The 32 year-old German-born watchmaker lived with his wife in east London but the pair were far from happily married. Described as ‘somewhat addicted to drink and abusing his wife’, Oakey had already seen the inside of a London prison when the Thames Police court magistrate sent him down for assaulting his wife earlier in 1883.

Now, in late December he was back, charged once more with assault, on this occasion by ‘kicking her on the body’.

Oakey had returned home from his workplace at dinner time and set about his partner, grabbing her by the throat and propelling her around the room. He dared her to go back to the law again, saying he ‘wanted to do six months for her’. Mrs Oakey tried to calm him down and eventually he went out again with her pleas to avoid the drink following him down the street.

Her good advice was ignored however, and by 10 at night he was back, ‘very drunk’, and the violence and abuse started again. He punched her in the face and knocked her to the floor, before starting to kick her with his booted feet. Someone must have heard her cries and a police constable was summoned to help. Oakey was arrested and the next morning was hauled up before the magistrate at West Ham Police court. There he received not six months but just three, with the additional penalty of hard labour.

Did it do him any good? I doubt it. Domestic violence like this was endemic in the working-class communities of London and had little regard for ethnic origin. Oakey was probably lucky he hadn’t come up before Mr Lushington at Thames because he was particularly intolerant of wife-beaters.

Mrs Oakey may also have a part to play in the relative leniency he received. Many wives wanted their abusive husbands reprimanded, they wanted the violence to stop, but often not at the cost of losing his pay-packet for any significant period of time.

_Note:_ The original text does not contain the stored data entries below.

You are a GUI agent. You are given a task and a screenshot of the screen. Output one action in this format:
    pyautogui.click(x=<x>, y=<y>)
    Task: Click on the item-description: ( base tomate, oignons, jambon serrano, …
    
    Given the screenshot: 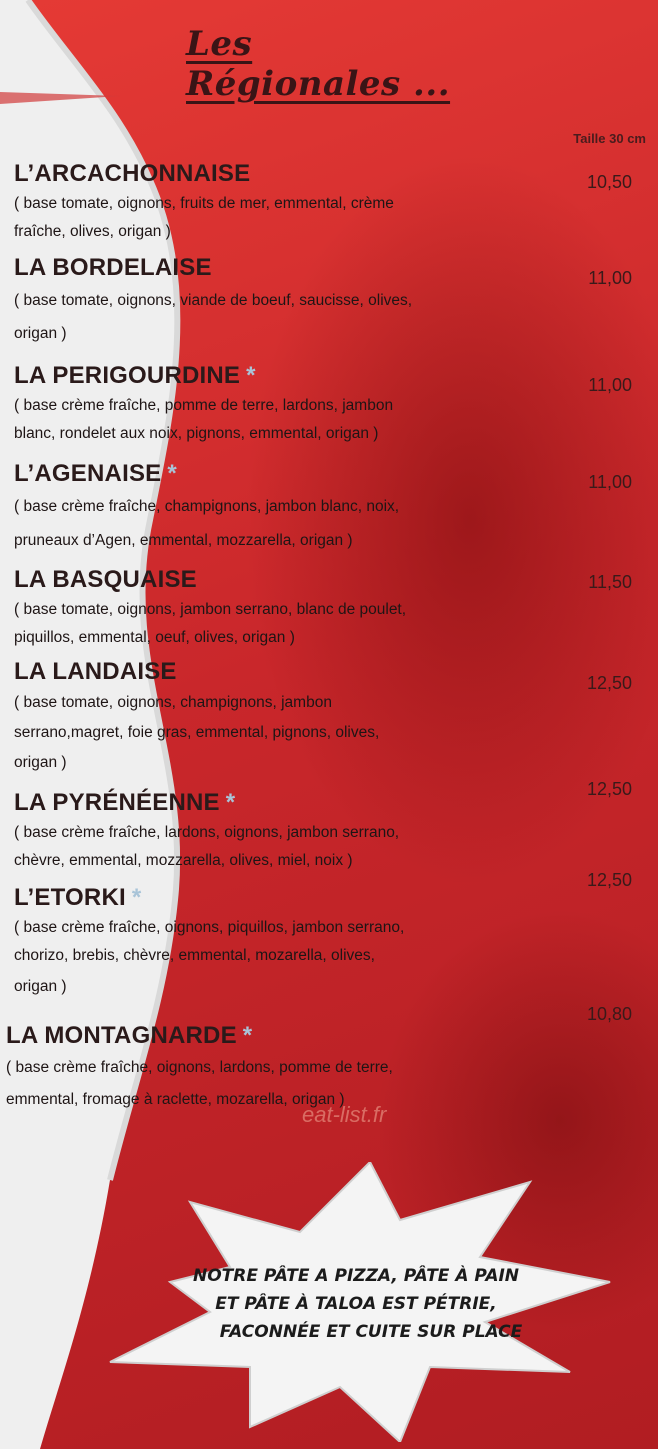 What is the action you would take?
    pyautogui.click(x=279, y=624)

Two months’ loss of earnings must have been hard to bear; three months was worse but to send him away for much more than that may have plunged the family into rent arrears, critical debt, poverty and the workhouse. For some a ‘bad’ husband was better than no husband at all in a society which provided little or no support for this occupying the bottom rungs of the ladder.

So let’s hope that when the watchmaker came out of prison in early 1884 he had mended his ways as skilfully as he usually mended timepieces and that, for Mrs Oakey at least, there was a happy new year ahead.